-- Start of READING PASSAGE --

All of lore.kernel.org
 help / color / mirror / Atom feed
From: fdmanana@kernel.org
To: linux-btrfs@vger.kernel.org
Subject: [PATCH 5/6] btrfs: remove ordered extent check and wait during hole punching and zero range
Date: Tue, 15 Mar 2022 10:47:10 +0000	[thread overview]
Message-ID: <bc5144c1420e6d9d11163867e8ba5612ebb8eae5.1647340917.git.fdmanana@suse.com> (raw)
In-Reply-To: <cover.1647340917.git.fdmanana@suse.com>

From: Filipe Manana <fdmanana@suse.com>

For hole punching and zero range we have this loop that checks if we have
ordered extents after locking the file range, and if so unlock the range,
wait for ordered extents, and retry until we don't find more ordered
extents.

This logic was needed in the past because:

1) Direct IO writes within the i_size boundary did not take the inode's
   VFS lock. This was because that lock used to be a mutex, then some
   years ago it was switched to a rw semaphore (commit 9902af79c01a8e
   ("parallel lookups: actual switch to rwsem")), and then btrfs was
   changed to take the VFS inode's lock in shared mode for writes that
   don't cross the i_size boundary (commit e9adabb9712ef9 ("btrfs: use
   shared lock for direct writes within EOF"));

2) We could race with memory mapped writes, because memory mapped writes
   don't acquire the inode's VFS lock. We don't have that race anymore,
   as we have a rw semaphore to synchronize memory mapped writes with
   fallocate (and reflinking too). That change happened with commit
   8d9b4a162a37ce ("btrfs: exclude mmap from happening during all
   fallocate operations").

So stop looking for ordered extents after locking the file range when
doing hole punching and zero range operations.

Signed-off-by: Filipe Manana <fdmanana@suse.com>
---
 fs/btrfs/file.c | 54 +++++++++++++++++--------------------------------
 1 file changed, 18 insertions(+), 36 deletions(-)

-- End of READING PASSAGE --
-- Start of PROVIDED RECORDS --

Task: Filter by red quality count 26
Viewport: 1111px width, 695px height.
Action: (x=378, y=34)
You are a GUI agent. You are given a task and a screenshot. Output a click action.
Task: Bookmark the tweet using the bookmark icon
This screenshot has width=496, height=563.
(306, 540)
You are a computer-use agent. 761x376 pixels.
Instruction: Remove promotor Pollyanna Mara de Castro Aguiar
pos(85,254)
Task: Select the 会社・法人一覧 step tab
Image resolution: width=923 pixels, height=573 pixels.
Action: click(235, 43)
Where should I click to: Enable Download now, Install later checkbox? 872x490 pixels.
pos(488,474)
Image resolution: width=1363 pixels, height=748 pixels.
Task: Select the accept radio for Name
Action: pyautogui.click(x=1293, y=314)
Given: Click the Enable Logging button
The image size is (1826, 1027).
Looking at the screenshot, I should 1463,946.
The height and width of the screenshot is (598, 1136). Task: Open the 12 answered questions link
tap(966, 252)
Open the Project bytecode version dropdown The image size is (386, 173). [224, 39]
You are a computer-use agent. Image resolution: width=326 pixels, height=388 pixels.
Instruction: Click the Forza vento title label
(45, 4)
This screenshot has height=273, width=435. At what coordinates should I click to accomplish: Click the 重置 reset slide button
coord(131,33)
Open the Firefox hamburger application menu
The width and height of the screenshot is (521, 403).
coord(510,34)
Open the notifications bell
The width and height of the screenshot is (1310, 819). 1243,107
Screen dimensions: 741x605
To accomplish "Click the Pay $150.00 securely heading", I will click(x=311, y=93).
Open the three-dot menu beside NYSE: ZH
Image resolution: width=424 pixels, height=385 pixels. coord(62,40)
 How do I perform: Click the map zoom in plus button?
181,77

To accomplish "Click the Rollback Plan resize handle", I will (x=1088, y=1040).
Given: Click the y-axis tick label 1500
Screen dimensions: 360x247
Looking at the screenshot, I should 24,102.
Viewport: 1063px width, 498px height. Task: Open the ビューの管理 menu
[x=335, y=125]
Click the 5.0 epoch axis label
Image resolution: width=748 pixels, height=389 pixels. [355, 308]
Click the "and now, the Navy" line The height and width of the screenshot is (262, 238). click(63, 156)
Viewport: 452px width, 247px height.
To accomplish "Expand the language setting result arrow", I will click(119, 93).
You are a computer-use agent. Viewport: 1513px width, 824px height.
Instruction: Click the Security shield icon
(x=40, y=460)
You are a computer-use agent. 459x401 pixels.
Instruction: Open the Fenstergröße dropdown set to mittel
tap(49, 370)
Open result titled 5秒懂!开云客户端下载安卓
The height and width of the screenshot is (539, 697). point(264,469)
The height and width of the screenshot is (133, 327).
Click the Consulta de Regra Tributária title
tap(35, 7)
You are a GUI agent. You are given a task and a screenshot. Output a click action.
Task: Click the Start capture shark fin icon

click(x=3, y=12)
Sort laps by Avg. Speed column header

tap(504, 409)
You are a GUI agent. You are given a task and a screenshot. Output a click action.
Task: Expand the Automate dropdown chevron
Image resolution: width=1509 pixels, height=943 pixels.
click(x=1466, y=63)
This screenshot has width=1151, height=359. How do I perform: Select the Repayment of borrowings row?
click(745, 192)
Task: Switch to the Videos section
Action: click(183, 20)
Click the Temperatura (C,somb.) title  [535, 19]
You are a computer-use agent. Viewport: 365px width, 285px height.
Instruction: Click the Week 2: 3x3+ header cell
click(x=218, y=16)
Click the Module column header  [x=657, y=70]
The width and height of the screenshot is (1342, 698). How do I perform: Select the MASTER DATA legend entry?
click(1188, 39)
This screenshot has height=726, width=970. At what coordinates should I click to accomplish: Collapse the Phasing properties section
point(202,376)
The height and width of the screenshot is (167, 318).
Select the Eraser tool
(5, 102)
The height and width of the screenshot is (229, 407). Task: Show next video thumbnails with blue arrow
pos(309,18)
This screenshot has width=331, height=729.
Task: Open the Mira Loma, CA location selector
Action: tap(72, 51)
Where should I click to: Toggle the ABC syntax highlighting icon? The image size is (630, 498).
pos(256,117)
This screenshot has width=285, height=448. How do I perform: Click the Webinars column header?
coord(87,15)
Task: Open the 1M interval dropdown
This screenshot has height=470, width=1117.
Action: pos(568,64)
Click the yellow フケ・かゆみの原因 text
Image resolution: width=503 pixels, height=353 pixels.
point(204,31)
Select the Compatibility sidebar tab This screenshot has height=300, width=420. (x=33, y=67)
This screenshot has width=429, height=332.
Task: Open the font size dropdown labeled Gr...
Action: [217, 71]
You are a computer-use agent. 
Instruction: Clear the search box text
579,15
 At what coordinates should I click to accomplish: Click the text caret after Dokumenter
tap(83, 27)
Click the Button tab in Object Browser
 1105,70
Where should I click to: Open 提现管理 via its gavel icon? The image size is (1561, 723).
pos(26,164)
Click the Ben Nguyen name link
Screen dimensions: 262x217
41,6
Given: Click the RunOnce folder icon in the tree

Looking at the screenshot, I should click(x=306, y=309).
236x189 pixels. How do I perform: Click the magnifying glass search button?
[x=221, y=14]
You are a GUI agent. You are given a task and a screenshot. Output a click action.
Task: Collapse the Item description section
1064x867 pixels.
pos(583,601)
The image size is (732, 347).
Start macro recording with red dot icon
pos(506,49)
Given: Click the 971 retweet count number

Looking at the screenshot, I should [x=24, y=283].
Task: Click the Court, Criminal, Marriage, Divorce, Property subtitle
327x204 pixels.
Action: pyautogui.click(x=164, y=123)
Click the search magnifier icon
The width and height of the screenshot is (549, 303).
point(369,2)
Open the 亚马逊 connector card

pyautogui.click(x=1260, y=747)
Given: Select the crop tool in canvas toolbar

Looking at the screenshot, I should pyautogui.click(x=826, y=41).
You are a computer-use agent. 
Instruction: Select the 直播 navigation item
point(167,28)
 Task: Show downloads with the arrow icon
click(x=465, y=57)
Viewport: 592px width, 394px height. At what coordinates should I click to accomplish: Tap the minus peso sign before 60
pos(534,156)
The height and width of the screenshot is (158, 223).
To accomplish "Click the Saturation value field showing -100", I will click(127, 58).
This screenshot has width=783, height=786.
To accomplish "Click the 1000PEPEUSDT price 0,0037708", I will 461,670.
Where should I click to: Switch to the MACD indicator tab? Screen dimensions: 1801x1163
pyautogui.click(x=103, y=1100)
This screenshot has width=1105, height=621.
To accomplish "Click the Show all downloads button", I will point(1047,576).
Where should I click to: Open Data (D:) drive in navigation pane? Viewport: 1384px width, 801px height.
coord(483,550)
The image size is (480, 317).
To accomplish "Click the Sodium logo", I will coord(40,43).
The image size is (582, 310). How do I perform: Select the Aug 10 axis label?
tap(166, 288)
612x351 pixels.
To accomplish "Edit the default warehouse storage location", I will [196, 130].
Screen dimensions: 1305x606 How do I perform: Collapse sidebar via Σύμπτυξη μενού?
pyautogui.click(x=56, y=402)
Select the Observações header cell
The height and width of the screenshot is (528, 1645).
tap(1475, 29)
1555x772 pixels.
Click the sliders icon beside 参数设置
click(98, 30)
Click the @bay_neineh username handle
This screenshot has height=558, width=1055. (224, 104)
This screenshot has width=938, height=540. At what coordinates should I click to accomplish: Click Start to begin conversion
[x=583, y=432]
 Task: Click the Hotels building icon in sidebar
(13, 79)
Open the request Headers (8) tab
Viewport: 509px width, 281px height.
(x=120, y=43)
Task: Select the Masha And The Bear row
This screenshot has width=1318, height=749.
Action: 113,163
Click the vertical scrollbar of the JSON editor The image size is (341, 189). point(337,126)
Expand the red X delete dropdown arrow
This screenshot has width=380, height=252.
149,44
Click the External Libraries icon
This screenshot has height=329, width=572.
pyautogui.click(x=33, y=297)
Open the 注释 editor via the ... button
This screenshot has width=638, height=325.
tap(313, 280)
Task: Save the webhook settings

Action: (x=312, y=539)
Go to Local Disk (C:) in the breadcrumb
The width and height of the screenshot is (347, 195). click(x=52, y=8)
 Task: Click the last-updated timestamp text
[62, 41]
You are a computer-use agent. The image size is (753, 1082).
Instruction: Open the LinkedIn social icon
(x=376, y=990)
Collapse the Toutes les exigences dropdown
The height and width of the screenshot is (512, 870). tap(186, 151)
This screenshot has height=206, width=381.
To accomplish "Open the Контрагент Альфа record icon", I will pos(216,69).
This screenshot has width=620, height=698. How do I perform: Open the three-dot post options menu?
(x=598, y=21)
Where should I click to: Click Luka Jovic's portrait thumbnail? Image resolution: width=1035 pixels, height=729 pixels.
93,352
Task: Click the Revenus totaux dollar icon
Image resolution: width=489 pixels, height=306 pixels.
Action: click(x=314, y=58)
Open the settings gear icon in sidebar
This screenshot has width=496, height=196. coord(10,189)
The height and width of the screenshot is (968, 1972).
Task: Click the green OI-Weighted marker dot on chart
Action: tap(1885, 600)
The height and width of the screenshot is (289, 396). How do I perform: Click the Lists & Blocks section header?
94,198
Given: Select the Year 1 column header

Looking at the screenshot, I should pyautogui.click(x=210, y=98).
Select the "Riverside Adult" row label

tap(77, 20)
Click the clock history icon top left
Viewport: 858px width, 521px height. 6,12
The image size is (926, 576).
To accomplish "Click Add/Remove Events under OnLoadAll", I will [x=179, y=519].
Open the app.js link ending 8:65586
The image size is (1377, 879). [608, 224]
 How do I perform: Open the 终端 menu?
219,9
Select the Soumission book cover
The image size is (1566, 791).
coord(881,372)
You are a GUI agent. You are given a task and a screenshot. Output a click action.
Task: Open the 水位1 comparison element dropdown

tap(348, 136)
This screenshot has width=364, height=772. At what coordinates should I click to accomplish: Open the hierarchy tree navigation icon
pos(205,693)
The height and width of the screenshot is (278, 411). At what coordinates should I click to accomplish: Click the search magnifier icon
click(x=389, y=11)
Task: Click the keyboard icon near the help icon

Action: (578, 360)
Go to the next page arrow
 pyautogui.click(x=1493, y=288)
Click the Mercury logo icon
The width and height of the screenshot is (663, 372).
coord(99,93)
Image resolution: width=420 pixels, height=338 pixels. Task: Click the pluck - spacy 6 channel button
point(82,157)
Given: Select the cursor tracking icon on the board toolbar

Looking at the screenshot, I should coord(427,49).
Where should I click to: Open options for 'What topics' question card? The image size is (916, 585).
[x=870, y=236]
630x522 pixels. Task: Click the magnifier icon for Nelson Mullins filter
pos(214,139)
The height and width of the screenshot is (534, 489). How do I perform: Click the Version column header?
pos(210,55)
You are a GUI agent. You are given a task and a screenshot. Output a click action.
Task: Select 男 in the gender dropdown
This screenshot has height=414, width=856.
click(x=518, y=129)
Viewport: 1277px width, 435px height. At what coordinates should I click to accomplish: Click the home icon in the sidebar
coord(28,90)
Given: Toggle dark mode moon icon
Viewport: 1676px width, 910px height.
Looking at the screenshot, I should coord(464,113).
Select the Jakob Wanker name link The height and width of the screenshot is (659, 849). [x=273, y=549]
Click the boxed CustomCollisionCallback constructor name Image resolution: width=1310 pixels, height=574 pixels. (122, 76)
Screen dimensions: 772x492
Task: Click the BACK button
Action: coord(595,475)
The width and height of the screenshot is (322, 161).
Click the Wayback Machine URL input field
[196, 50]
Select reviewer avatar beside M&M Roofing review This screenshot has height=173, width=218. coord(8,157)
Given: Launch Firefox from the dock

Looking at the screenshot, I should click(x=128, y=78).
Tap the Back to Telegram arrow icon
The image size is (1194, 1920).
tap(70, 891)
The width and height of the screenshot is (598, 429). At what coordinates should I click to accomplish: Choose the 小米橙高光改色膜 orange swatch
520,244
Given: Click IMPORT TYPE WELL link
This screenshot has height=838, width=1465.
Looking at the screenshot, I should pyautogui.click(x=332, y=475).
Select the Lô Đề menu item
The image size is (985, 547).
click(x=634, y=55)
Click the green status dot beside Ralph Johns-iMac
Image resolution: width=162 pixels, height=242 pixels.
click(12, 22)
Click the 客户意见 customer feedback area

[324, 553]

-- End of PROVIDED RECORDS --

— SET OF TASKS —
1. Copy the btrfs patch word for word from "So stop looking" to "insertions(+), 36 deletions(-)".
2. According to the btrfs patch, how many insertions and deletions does the change make to fs/btrfs/file.c?
3. Extend the btrfs patch, beginning right after its last line.

— ANSWERS TO THE PROBLEMS —
1.
So stop looking for ordered extents after locking the file range when
doing hole punching and zero range operations.

Signed-off-by: Filipe Manana <fdmanana@suse.com>
---
 fs/btrfs/file.c | 54 +++++++++++++++++--------------------------------
 1 file changed, 18 insertions(+), 36 deletions(-)

2. 18 insertions and 36 deletions.

3.
diff --git a/fs/btrfs/file.c b/fs/btrfs/file.c
index a7fd05c1d52f..9f8db8a12a2f 100644
--- a/fs/btrfs/file.c
+++ b/fs/btrfs/file.c
@@ -2570,10 +2570,10 @@ static int find_first_non_hole(struct btrfs_inode *inode, u64 *start, u64 *len)
 	return ret;
 }
 
-static int btrfs_punch_hole_lock_range(struct inode *inode,
-				       const u64 lockstart,
-				       const u64 lockend,
-				       struct extent_state **cached_state)
+static void btrfs_punch_hole_lock_range(struct inode *inode,
+					const u64 lockstart,
+					const u64 lockend,
+					struct extent_state **cached_state)
 {
 	/*
 	 * For subpage case, if the range is not at page boundary, we could
@@ -2587,40 +2587,27 @@ static int btrfs_punch_hole_lock_range(struct inode *inode,
 	const u64 page_lockend = round_down(lockend + 1, PAGE_SIZE) - 1;
 
 	while (1) {
-		struct btrfs_ordered_extent *ordered;
-		int ret;
-
 		truncate_pagecache_range(inode, lockstart, lockend);
 
 		lock_extent_bits(&BTRFS_I(inode)->io_tree, lockstart, lockend,
 				 cached_state);
-		ordered = btrfs_lookup_first_ordered_extent(BTRFS_I(inode),
-							    lockend);
-
 		/*
-		 * We need to make sure we have no ordered extents in this range
-		 * and nobody raced in and read a page in this range, if we did
-		 * we need to try again.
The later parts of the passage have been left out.